[Data listing]
* start *
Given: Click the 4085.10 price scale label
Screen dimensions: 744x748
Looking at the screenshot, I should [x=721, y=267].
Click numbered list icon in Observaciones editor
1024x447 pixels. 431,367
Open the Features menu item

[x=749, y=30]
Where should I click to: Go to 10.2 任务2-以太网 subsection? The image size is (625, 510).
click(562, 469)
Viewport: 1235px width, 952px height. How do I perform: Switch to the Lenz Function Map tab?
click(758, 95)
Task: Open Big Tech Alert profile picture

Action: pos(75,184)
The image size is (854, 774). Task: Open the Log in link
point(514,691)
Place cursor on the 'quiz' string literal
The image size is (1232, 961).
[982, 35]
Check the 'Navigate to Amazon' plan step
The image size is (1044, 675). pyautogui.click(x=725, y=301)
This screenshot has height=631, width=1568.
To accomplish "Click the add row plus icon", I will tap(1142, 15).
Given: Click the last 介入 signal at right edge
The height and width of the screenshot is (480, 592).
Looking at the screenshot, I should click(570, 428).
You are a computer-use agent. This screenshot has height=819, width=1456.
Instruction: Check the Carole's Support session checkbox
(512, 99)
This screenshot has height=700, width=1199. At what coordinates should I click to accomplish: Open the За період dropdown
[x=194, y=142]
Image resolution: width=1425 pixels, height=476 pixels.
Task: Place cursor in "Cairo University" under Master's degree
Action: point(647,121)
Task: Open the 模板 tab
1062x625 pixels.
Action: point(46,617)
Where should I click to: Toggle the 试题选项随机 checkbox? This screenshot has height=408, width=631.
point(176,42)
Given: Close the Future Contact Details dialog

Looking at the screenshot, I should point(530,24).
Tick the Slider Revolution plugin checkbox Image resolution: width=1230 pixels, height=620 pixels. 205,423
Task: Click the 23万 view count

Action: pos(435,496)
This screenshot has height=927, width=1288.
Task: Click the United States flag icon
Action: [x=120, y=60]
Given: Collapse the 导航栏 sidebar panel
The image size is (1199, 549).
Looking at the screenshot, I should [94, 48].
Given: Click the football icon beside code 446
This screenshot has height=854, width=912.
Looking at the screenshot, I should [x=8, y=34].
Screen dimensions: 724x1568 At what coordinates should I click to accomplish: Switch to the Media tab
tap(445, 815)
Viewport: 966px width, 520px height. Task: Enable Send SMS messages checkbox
* end *
Given request: Retype every entry in the data listing above word for word, keeping each line as it appears.

Answer for this exercise:
Given: Click the 4085.10 price scale label
Screen dimensions: 744x748
Looking at the screenshot, I should [x=721, y=267].
Click numbered list icon in Observaciones editor
1024x447 pixels. 431,367
Open the Features menu item

[x=749, y=30]
Where should I click to: Go to 10.2 任务2-以太网 subsection? The image size is (625, 510).
click(562, 469)
Viewport: 1235px width, 952px height. How do I perform: Switch to the Lenz Function Map tab?
click(758, 95)
Task: Open Big Tech Alert profile picture

Action: pos(75,184)
The image size is (854, 774). Task: Open the Log in link
point(514,691)
Place cursor on the 'quiz' string literal
The image size is (1232, 961).
[982, 35]
Check the 'Navigate to Amazon' plan step
The image size is (1044, 675). pyautogui.click(x=725, y=301)
This screenshot has height=631, width=1568.
To accomplish "Click the add row plus icon", I will tap(1142, 15).
Given: Click the last 介入 signal at right edge
The height and width of the screenshot is (480, 592).
Looking at the screenshot, I should click(570, 428).
You are a computer-use agent. This screenshot has height=819, width=1456.
Instruction: Check the Carole's Support session checkbox
(512, 99)
This screenshot has height=700, width=1199. At what coordinates should I click to accomplish: Open the За період dropdown
[x=194, y=142]
Image resolution: width=1425 pixels, height=476 pixels.
Task: Place cursor in "Cairo University" under Master's degree
Action: point(647,121)
Task: Open the 模板 tab
1062x625 pixels.
Action: point(46,617)
Where should I click to: Toggle the 试题选项随机 checkbox? This screenshot has height=408, width=631.
point(176,42)
Given: Close the Future Contact Details dialog

Looking at the screenshot, I should point(530,24).
Tick the Slider Revolution plugin checkbox Image resolution: width=1230 pixels, height=620 pixels. 205,423
Task: Click the 23万 view count

Action: pos(435,496)
This screenshot has height=927, width=1288.
Task: Click the United States flag icon
Action: [x=120, y=60]
Given: Collapse the 导航栏 sidebar panel
The image size is (1199, 549).
Looking at the screenshot, I should [94, 48].
Given: Click the football icon beside code 446
This screenshot has height=854, width=912.
Looking at the screenshot, I should [x=8, y=34].
Screen dimensions: 724x1568 At what coordinates should I click to accomplish: Switch to the Media tab
tap(445, 815)
Viewport: 966px width, 520px height. Task: Enable Send SMS messages checkbox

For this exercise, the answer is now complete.